(ondarock.it)
Raccontare i Public Enemy significa dover andare oltre i fatti risaputi, ricostruendo non solo la storia della formazione, compresi i progetti solisti e collaterali, ma anche l’evoluzione dell’hip-hop nel corso dei decenni. Di Quarto approfondisce il contesto sociale dal quale provengono i membri della band, esplora la preistoria della formazione, riassume la storia della Def Jam, racconta delle reazioni di giornalisti e pubblico alla Security Of The First World (il discusso corpo di sicurezza dei PE), allarga al radicalismo nero e alle sue contraddizioni, esplora la difficoltà di Chuck D e soci di gestire le esternazioni antisemite di Professor Griff, racconta del legame con il regista Spike Lee, riassume gli eventi che portarono alla rivolta di Los Angeles. È di particolare interesse il capitolo dedicato alla relazione tra i Public Enemy e l’Italia, intitolato “The Italian Job”.
(lacasadelrap.com)
Revolution! La vera storia dei Public Enemy si può definire come un concentrato di rabbia, di gioia, di divertimento, di coraggio e di malinconia. Il giornalista ripercorre la nascita dei Public Enemy, smonta il campo dallo stereotipo del rapper poco istruito che esce dal ghetto. Molti membri dei Public Enemy, nati sul finire degli anni Ottanta, avevano ricevuto “un’istruzione di livello universitario”. Con i Public Enemy l’intrattenimento diventa “arma artistica”.
Tutto dalle rime all’estetica nei Public Enemy era radicale, ribelle e militante. Il loro nome nasceva dalla consapevolezza che i giovani maschi afro-americani erano il nemico pubblico numero uno per la società americana.

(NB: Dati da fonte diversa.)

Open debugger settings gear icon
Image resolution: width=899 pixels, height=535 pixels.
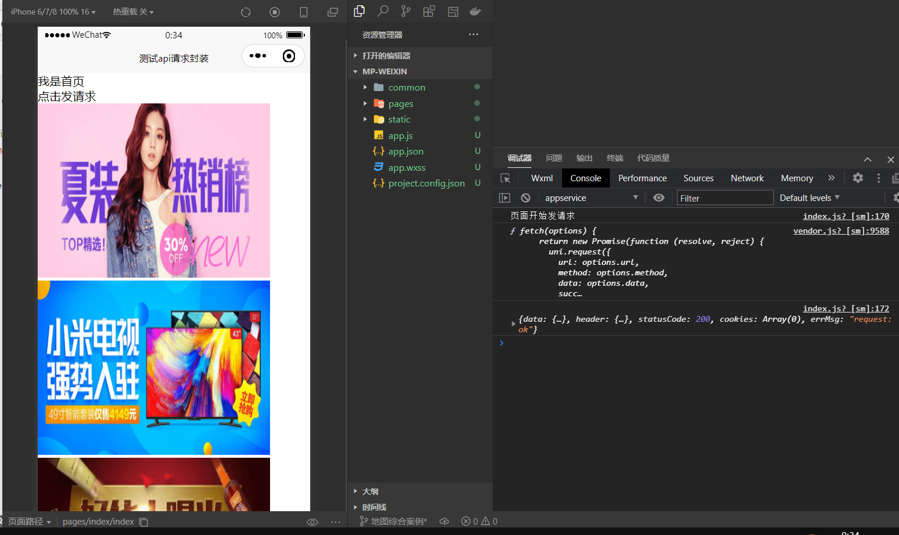pyautogui.click(x=858, y=178)

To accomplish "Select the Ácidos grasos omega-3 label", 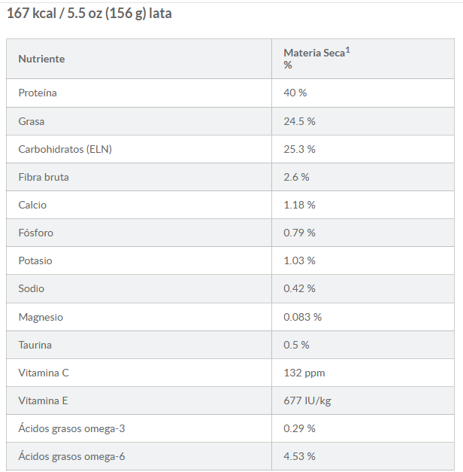I will (x=71, y=428).
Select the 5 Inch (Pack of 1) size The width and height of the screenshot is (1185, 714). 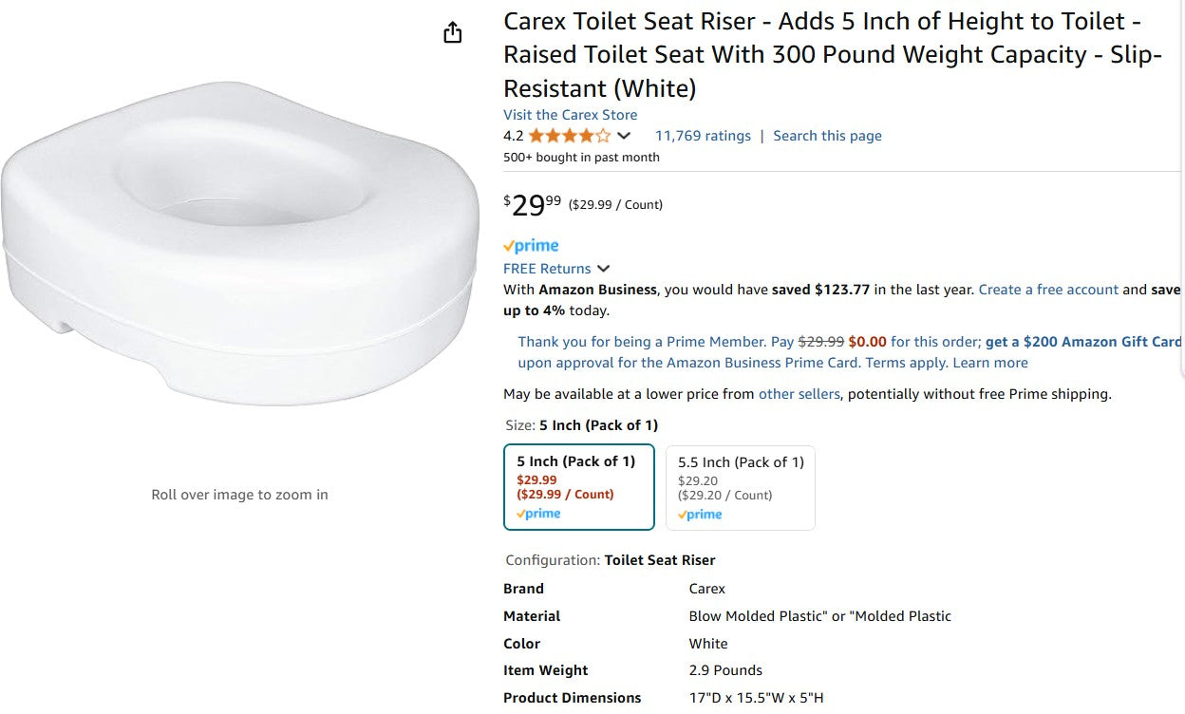tap(578, 487)
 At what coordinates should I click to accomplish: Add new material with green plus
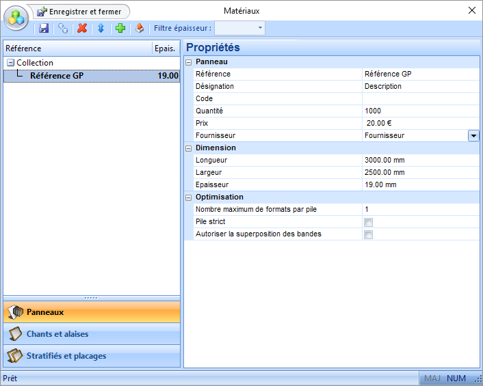click(x=120, y=28)
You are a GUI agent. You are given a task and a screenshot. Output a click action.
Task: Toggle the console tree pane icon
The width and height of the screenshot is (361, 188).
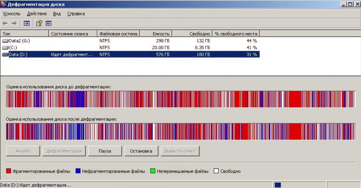point(27,23)
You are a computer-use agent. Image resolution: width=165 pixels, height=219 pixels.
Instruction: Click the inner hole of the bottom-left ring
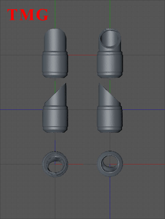point(55,166)
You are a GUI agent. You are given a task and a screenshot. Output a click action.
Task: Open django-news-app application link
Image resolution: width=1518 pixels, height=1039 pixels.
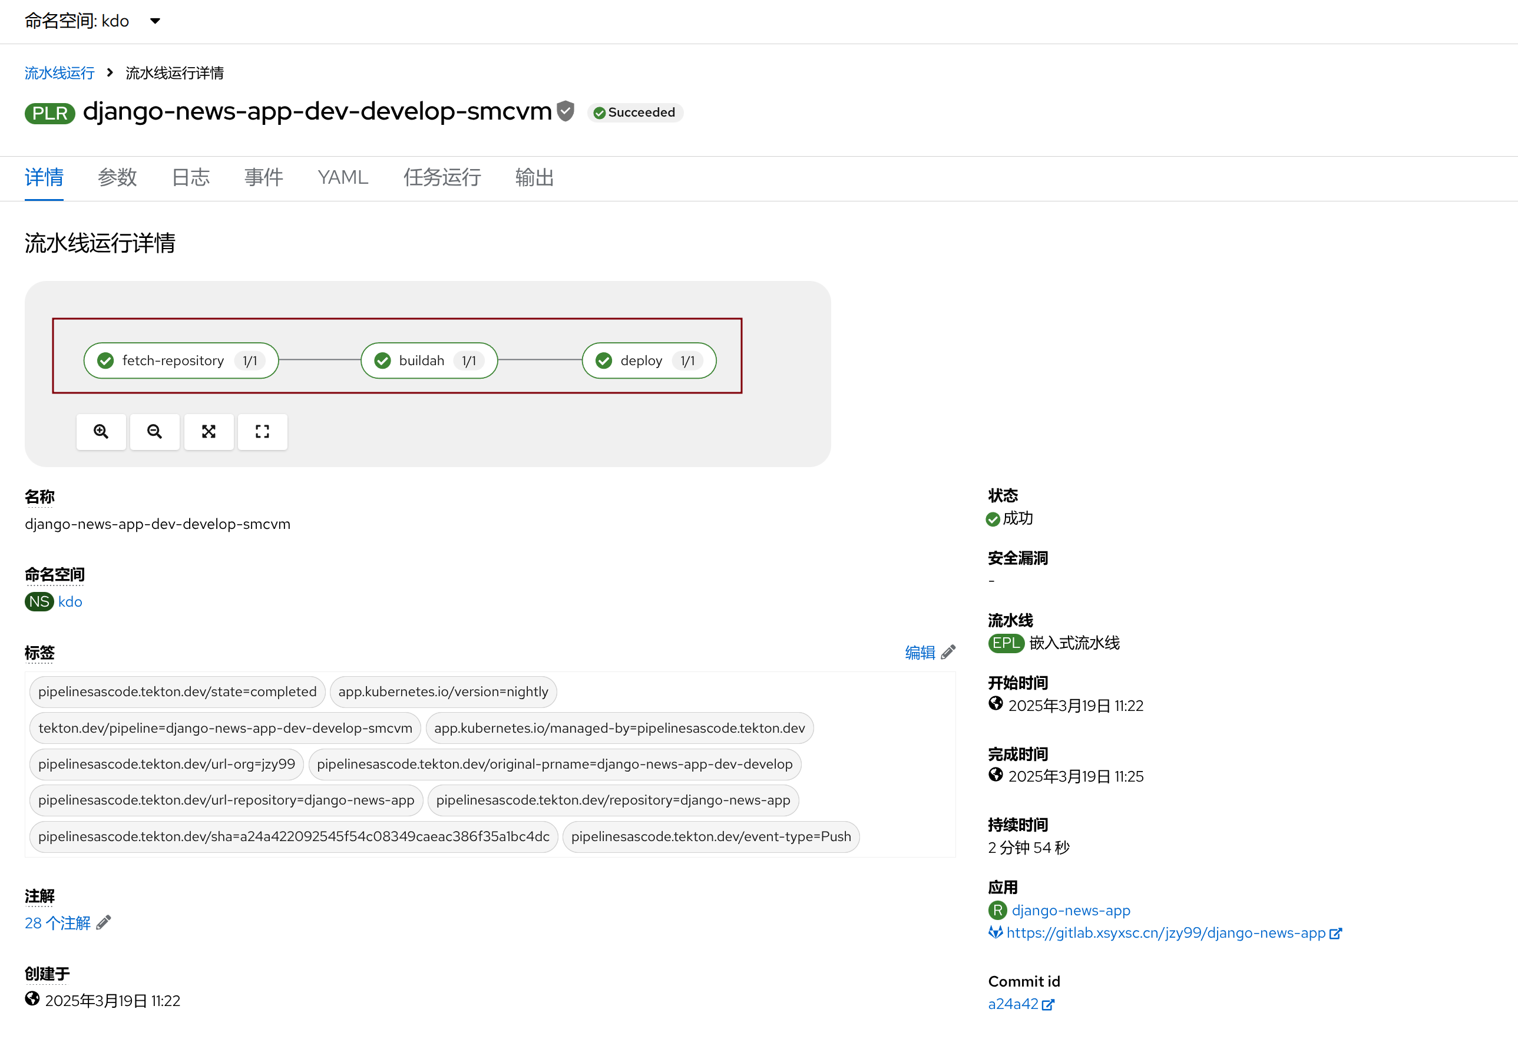[1071, 910]
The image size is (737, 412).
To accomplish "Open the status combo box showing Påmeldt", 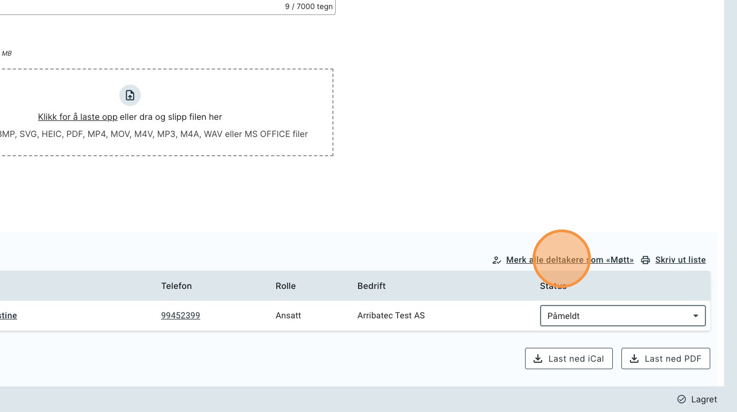I will (x=616, y=316).
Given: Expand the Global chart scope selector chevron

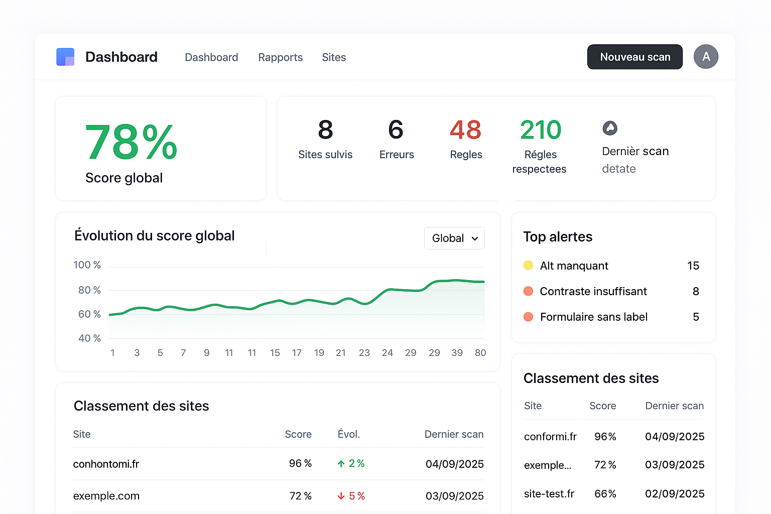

Un posto di rilievo nel libro di Andrea Di Quarto spetta alle radici sociali, culturali e politiche a cui i Public Enemy si sono ispirati nei loro anni di carriera. Nel capitolo sette il giornalista tratteggia il contesto quotidiano in cui le persone afro-americane e non bianche vivevano negli anni 80 negli Stati Uniti d’America. Il libro è arricchito da tante foto d’epoca, si dilata con un’ampia bibliografia finale, immancabile la sezione discografica.
(controradio.it)
Il lavoro dello storico dell’hip hop Andrea di Quarto approfondisce questa crew davvero fuori dal comune. Il loro album It Takes a Nation of Millions to Hold Us Back rientra nella lista commissionata dalla rivista Rolling Stone dei migliori 500 album di tutti i tempi. Di Quarto approfondisce le influenze (per esempio sul gangsta rap della West Coast), le collaborazioni e la ricezione italiana del fenomeno Public Enemy già dal primo tour. La band non fu immune da scivoloni mediatici, note le polemiche scatenate dalle dichiarazioni omofobe, misogine e tranchant del “Ministro della comunicazione” del gruppo, Professor Griff che intorno al 1989 venne rimosso dal suo ruolo. Tra litigi, abbandoni, album solisti, ritorni e tour globali si arriva fino ai giorni nostri.